[INPUT DATA Boundary: Start]

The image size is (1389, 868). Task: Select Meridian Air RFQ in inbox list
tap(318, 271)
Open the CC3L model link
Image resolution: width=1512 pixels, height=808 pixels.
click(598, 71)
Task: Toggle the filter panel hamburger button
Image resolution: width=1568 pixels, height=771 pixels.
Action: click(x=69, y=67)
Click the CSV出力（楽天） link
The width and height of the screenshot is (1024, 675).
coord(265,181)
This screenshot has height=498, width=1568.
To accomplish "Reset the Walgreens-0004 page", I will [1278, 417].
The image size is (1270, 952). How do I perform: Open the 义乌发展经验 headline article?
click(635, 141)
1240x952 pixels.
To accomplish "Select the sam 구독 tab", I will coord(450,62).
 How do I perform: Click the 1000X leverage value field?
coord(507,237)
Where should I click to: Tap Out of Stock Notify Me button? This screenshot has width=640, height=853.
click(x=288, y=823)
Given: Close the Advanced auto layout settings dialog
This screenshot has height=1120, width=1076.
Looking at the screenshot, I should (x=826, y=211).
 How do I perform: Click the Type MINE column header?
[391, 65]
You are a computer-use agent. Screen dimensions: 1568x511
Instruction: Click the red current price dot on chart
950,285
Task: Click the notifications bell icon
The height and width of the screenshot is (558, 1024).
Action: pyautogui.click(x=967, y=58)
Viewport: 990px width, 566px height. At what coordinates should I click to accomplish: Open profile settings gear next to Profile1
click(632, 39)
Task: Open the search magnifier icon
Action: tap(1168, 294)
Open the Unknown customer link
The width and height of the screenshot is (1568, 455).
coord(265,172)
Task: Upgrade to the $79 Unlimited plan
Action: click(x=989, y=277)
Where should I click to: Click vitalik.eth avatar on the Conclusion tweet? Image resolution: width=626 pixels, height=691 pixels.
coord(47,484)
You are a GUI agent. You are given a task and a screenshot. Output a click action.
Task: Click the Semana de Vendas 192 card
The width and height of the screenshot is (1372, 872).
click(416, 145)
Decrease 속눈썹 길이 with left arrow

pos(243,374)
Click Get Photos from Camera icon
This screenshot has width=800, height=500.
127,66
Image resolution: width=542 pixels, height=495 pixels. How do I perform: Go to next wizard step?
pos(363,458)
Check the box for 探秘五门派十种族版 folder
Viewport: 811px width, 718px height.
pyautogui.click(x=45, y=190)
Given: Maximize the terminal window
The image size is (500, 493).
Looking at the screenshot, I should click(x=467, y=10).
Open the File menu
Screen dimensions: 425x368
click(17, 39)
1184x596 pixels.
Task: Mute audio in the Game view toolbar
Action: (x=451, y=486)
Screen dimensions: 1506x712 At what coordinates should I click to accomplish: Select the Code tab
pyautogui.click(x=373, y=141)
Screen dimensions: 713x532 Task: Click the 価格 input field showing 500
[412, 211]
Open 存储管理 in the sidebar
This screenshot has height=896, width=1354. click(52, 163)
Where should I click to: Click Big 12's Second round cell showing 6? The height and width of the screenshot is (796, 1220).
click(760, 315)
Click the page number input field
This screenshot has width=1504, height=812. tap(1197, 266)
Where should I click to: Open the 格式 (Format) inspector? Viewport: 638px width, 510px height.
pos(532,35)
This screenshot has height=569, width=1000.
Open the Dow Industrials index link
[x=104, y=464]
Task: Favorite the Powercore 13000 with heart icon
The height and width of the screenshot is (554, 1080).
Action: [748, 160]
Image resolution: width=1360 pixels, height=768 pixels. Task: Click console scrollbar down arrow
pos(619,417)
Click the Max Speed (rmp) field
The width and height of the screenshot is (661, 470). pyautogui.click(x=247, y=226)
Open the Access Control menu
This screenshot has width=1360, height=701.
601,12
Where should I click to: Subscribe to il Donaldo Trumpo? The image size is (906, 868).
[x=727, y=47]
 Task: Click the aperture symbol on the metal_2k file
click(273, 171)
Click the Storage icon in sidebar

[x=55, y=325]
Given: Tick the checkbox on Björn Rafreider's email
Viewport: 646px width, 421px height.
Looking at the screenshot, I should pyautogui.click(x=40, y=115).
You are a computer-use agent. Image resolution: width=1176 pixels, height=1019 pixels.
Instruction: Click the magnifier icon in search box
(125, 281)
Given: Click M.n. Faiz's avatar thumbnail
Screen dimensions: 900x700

[INPUT DATA Boundary: End]

§ **WHAT THE TASK REQUIRES**
Reproduce without change every line of the entries above, from the one containing "Click the page number input field" through the last.

§ **ANSWER BOX**
Click the page number input field
This screenshot has width=1504, height=812. tap(1197, 266)
Where should I click to: Open the 格式 (Format) inspector? Viewport: 638px width, 510px height.
pos(532,35)
This screenshot has height=569, width=1000.
Open the Dow Industrials index link
[x=104, y=464]
Task: Favorite the Powercore 13000 with heart icon
The height and width of the screenshot is (554, 1080).
Action: [748, 160]
Image resolution: width=1360 pixels, height=768 pixels. Task: Click console scrollbar down arrow
pos(619,417)
Click the Max Speed (rmp) field
The width and height of the screenshot is (661, 470). pyautogui.click(x=247, y=226)
Open the Access Control menu
This screenshot has width=1360, height=701.
601,12
Where should I click to: Subscribe to il Donaldo Trumpo? The image size is (906, 868).
[x=727, y=47]
 Task: Click the aperture symbol on the metal_2k file
click(273, 171)
Click the Storage icon in sidebar

[x=55, y=325]
Given: Tick the checkbox on Björn Rafreider's email
Viewport: 646px width, 421px height.
Looking at the screenshot, I should pyautogui.click(x=40, y=115).
You are a computer-use agent. Image resolution: width=1176 pixels, height=1019 pixels.
Instruction: Click the magnifier icon in search box
(125, 281)
Given: Click M.n. Faiz's avatar thumbnail
Screen dimensions: 900x700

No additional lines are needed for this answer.